> **EXERCISE OBJECTIVE**
Give the data again exactly as it appears.
--- START ---
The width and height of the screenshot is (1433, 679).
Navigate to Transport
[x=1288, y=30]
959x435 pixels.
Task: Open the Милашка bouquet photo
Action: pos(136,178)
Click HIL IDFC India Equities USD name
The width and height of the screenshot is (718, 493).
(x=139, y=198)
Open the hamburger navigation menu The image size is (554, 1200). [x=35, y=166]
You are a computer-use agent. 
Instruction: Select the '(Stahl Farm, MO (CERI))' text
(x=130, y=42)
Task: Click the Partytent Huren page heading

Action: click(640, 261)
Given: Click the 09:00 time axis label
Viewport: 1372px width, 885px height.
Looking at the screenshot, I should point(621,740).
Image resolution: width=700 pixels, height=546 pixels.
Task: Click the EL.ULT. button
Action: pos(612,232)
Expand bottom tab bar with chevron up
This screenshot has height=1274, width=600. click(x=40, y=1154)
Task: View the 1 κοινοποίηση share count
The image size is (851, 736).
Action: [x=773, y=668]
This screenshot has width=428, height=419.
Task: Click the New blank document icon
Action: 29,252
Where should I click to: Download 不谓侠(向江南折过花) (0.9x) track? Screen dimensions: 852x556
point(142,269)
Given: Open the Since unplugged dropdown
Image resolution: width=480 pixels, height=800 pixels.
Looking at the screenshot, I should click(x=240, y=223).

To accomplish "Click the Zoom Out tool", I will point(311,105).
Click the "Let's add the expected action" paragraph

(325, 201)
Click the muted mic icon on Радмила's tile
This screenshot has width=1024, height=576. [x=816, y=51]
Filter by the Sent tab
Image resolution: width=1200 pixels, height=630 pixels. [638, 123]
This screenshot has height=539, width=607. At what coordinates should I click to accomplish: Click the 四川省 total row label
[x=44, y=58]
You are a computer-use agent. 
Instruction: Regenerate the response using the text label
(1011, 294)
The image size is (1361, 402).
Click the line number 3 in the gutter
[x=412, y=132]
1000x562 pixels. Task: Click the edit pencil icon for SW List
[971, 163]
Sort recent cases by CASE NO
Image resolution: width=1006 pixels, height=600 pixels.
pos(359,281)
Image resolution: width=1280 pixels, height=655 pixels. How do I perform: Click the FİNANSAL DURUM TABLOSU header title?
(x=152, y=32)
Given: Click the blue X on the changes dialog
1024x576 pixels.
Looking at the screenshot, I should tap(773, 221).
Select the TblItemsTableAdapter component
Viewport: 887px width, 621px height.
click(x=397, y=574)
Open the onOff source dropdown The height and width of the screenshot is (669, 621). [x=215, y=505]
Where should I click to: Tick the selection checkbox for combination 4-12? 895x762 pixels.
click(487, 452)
--- END ---
> **RESPONSE**
The width and height of the screenshot is (1433, 679).
Navigate to Transport
[x=1288, y=30]
959x435 pixels.
Task: Open the Милашка bouquet photo
Action: pos(136,178)
Click HIL IDFC India Equities USD name
The width and height of the screenshot is (718, 493).
(x=139, y=198)
Open the hamburger navigation menu The image size is (554, 1200). [x=35, y=166]
You are a computer-use agent. 
Instruction: Select the '(Stahl Farm, MO (CERI))' text
(x=130, y=42)
Task: Click the Partytent Huren page heading

Action: click(640, 261)
Given: Click the 09:00 time axis label
Viewport: 1372px width, 885px height.
Looking at the screenshot, I should point(621,740).
Image resolution: width=700 pixels, height=546 pixels.
Task: Click the EL.ULT. button
Action: pos(612,232)
Expand bottom tab bar with chevron up
This screenshot has height=1274, width=600. click(x=40, y=1154)
Task: View the 1 κοινοποίηση share count
The image size is (851, 736).
Action: [x=773, y=668]
This screenshot has width=428, height=419.
Task: Click the New blank document icon
Action: 29,252
Where should I click to: Download 不谓侠(向江南折过花) (0.9x) track? Screen dimensions: 852x556
point(142,269)
Given: Open the Since unplugged dropdown
Image resolution: width=480 pixels, height=800 pixels.
Looking at the screenshot, I should click(x=240, y=223).

To accomplish "Click the Zoom Out tool", I will point(311,105).
Click the "Let's add the expected action" paragraph

(325, 201)
Click the muted mic icon on Радмила's tile
This screenshot has width=1024, height=576. [x=816, y=51]
Filter by the Sent tab
Image resolution: width=1200 pixels, height=630 pixels. [638, 123]
This screenshot has height=539, width=607. At what coordinates should I click to accomplish: Click the 四川省 total row label
[x=44, y=58]
You are a computer-use agent. 
Instruction: Regenerate the response using the text label
(1011, 294)
The image size is (1361, 402).
Click the line number 3 in the gutter
[x=412, y=132]
1000x562 pixels. Task: Click the edit pencil icon for SW List
[971, 163]
Sort recent cases by CASE NO
Image resolution: width=1006 pixels, height=600 pixels.
pos(359,281)
Image resolution: width=1280 pixels, height=655 pixels. How do I perform: Click the FİNANSAL DURUM TABLOSU header title?
(x=152, y=32)
Given: Click the blue X on the changes dialog
1024x576 pixels.
Looking at the screenshot, I should tap(773, 221).
Select the TblItemsTableAdapter component
Viewport: 887px width, 621px height.
click(x=397, y=574)
Open the onOff source dropdown The height and width of the screenshot is (669, 621). [x=215, y=505]
Where should I click to: Tick the selection checkbox for combination 4-12? 895x762 pixels.
click(487, 452)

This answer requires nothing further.